Provided material:
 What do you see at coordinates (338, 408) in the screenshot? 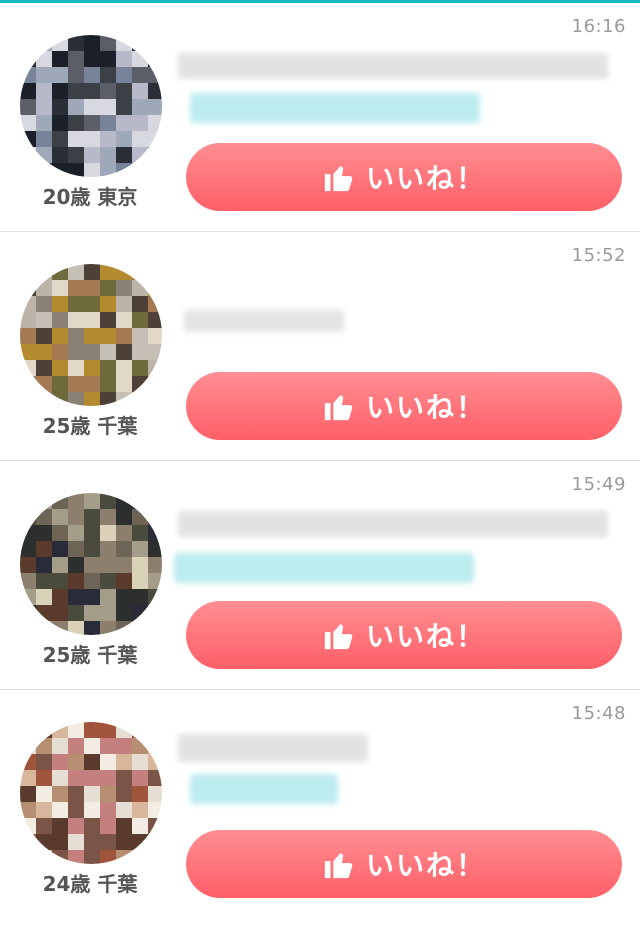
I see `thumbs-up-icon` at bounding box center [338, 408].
==
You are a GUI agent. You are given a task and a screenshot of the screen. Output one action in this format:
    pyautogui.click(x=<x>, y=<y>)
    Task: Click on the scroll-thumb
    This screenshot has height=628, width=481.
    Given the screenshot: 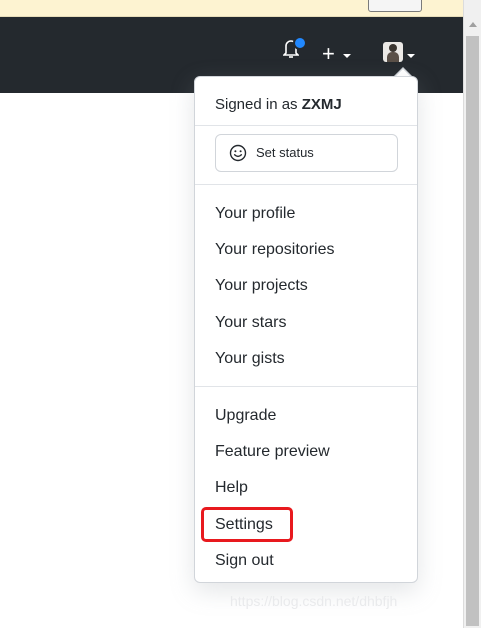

What is needed:
Could you output the data from the line containing "What do you" through the line containing "center [338, 408].", word for word and without the pictures?

Task response:
 What do you see at coordinates (338, 408) in the screenshot? 
I see `thumbs-up-icon` at bounding box center [338, 408].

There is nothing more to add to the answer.